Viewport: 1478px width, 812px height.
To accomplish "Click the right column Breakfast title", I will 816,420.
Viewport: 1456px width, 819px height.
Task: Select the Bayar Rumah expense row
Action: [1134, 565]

..............................

▶ **Challenge**
Copy out all of the data above line for line, leaving every character unchanged.

▶ **Written response**
Viewport: 1478px width, 812px height.
To accomplish "Click the right column Breakfast title", I will 816,420.
Viewport: 1456px width, 819px height.
Task: Select the Bayar Rumah expense row
Action: [1134, 565]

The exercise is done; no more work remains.